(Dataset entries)
#####

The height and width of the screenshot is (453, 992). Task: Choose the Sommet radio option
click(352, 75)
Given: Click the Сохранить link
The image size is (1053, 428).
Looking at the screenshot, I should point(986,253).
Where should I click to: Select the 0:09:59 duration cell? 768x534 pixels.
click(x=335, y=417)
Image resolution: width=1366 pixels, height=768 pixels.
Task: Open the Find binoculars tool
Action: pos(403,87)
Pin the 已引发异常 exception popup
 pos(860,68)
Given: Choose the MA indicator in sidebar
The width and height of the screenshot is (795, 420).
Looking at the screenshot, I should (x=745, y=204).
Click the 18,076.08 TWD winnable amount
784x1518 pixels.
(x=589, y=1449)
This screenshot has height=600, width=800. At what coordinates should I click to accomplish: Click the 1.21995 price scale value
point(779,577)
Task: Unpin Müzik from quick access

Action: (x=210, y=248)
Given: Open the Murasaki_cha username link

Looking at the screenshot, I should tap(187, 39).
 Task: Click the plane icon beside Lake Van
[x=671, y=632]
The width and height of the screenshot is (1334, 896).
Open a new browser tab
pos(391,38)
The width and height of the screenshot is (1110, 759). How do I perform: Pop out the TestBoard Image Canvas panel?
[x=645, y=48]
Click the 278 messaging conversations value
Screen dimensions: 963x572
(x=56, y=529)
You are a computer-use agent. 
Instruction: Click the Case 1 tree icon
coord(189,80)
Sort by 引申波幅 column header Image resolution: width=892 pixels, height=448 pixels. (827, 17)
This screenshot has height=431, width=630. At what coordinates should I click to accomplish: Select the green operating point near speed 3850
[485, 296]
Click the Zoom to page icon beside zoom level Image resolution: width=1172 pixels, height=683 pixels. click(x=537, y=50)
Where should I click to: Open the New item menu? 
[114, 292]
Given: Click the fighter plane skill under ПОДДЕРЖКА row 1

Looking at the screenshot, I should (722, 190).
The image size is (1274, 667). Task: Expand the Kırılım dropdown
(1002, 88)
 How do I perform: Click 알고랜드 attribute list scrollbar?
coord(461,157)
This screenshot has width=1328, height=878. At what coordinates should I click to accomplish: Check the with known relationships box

#####

**Task directions:**
Every record must be transcribed exactly as written.

**Solution to this exercise:**
The height and width of the screenshot is (453, 992). Task: Choose the Sommet radio option
click(352, 75)
Given: Click the Сохранить link
The image size is (1053, 428).
Looking at the screenshot, I should point(986,253).
Where should I click to: Select the 0:09:59 duration cell? 768x534 pixels.
click(x=335, y=417)
Image resolution: width=1366 pixels, height=768 pixels.
Task: Open the Find binoculars tool
Action: pos(403,87)
Pin the 已引发异常 exception popup
 pos(860,68)
Given: Choose the MA indicator in sidebar
The width and height of the screenshot is (795, 420).
Looking at the screenshot, I should (x=745, y=204).
Click the 18,076.08 TWD winnable amount
784x1518 pixels.
(x=589, y=1449)
This screenshot has height=600, width=800. At what coordinates should I click to accomplish: Click the 1.21995 price scale value
point(779,577)
Task: Unpin Müzik from quick access

Action: (x=210, y=248)
Given: Open the Murasaki_cha username link

Looking at the screenshot, I should tap(187, 39).
 Task: Click the plane icon beside Lake Van
[x=671, y=632]
The width and height of the screenshot is (1334, 896).
Open a new browser tab
pos(391,38)
The width and height of the screenshot is (1110, 759). How do I perform: Pop out the TestBoard Image Canvas panel?
[x=645, y=48]
Click the 278 messaging conversations value
Screen dimensions: 963x572
(x=56, y=529)
You are a computer-use agent. 
Instruction: Click the Case 1 tree icon
coord(189,80)
Sort by 引申波幅 column header Image resolution: width=892 pixels, height=448 pixels. (827, 17)
This screenshot has height=431, width=630. At what coordinates should I click to accomplish: Select the green operating point near speed 3850
[485, 296]
Click the Zoom to page icon beside zoom level Image resolution: width=1172 pixels, height=683 pixels. click(x=537, y=50)
Where should I click to: Open the New item menu? 
[114, 292]
Given: Click the fighter plane skill under ПОДДЕРЖКА row 1

Looking at the screenshot, I should (722, 190).
The image size is (1274, 667). Task: Expand the Kırılım dropdown
(1002, 88)
 How do I perform: Click 알고랜드 attribute list scrollbar?
coord(461,157)
This screenshot has width=1328, height=878. At what coordinates should I click to accomplish: Check the with known relationships box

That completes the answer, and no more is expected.